**EXTRACTED TEXT:**
== == ==

# Best places to grow indoors



## ballin3535 (Jul 3, 2007)

Whats up guys. This is the situation.I live at home and I had a sick grow room.I was posting pics and I hgad tons of ppl helping me out....I started growing not understanding much.  but with this website you can learn so much.  Beside all that, I to make  along story short I got caught and my whole project went down the drain.I mean I put in a 1000$ dollars worth of equiptment and have no bud.****.lol.I want to move out of my house and staryt this back up but I wanted to know if ppl could give me ideas for the best spot to grow indoors.I want to grow like 15 to 20 plants.So if anybody could just throw some ideas it would be highly appreciated a lot thanxz evryone.


----------



## TheFunkMasterFlash (Jul 3, 2007)

== == ==

**ENTRIES PROVIDED:**
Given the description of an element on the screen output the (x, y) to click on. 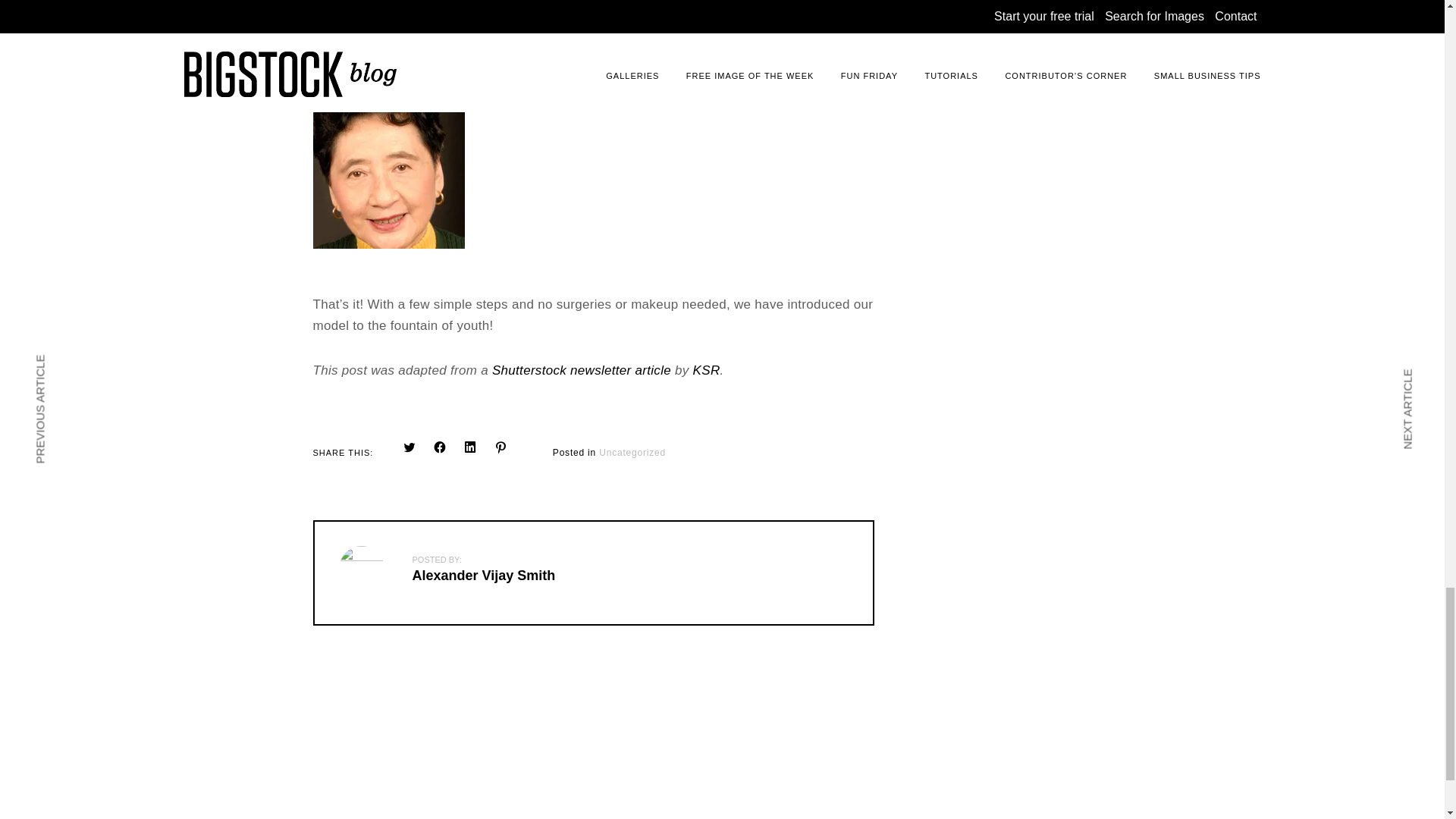
Click to share on Facebook (439, 446)
Uncategorized (631, 452)
KSR (706, 370)
Alexander Vijay Smith (484, 575)
Click to share on Twitter (409, 446)
Click to share on Pinterest (499, 446)
Posts by Alexander Vijay Smith (484, 575)
Click to share on LinkedIn (469, 447)
Shutterstock newsletter article (581, 370)
clonestamp08 (388, 172)
Given the description of an element on the screen output the (x, y) to click on. 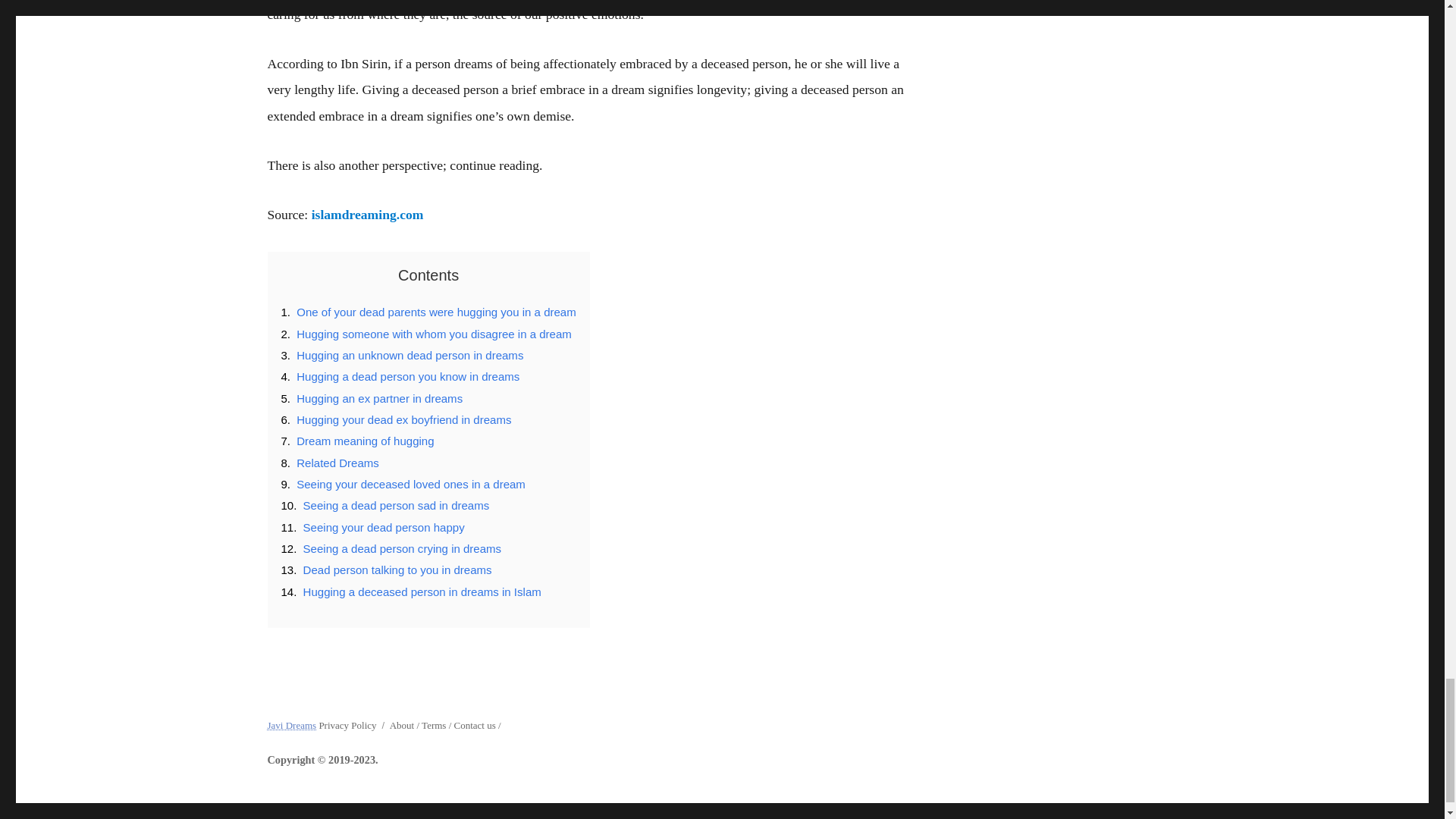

== == ==

**WHAT THIS TASK INVOLVES:** Could you resume the forum thread on the best places to grow indoors, starting right after its last line?

**RESULT:**
Basements are the way to go in my honest opinion. They are natural cooler, that way you have less work controlling the temperature. Also you can hide the operation very well in basements. Visitors will hardly ever go into a basement ect.
Second choice would be your personal closet, but you wont be able to fit that many plants in a normal closet, maybe a walk in you can do that.


----------



## Pranic (Jul 3, 2007)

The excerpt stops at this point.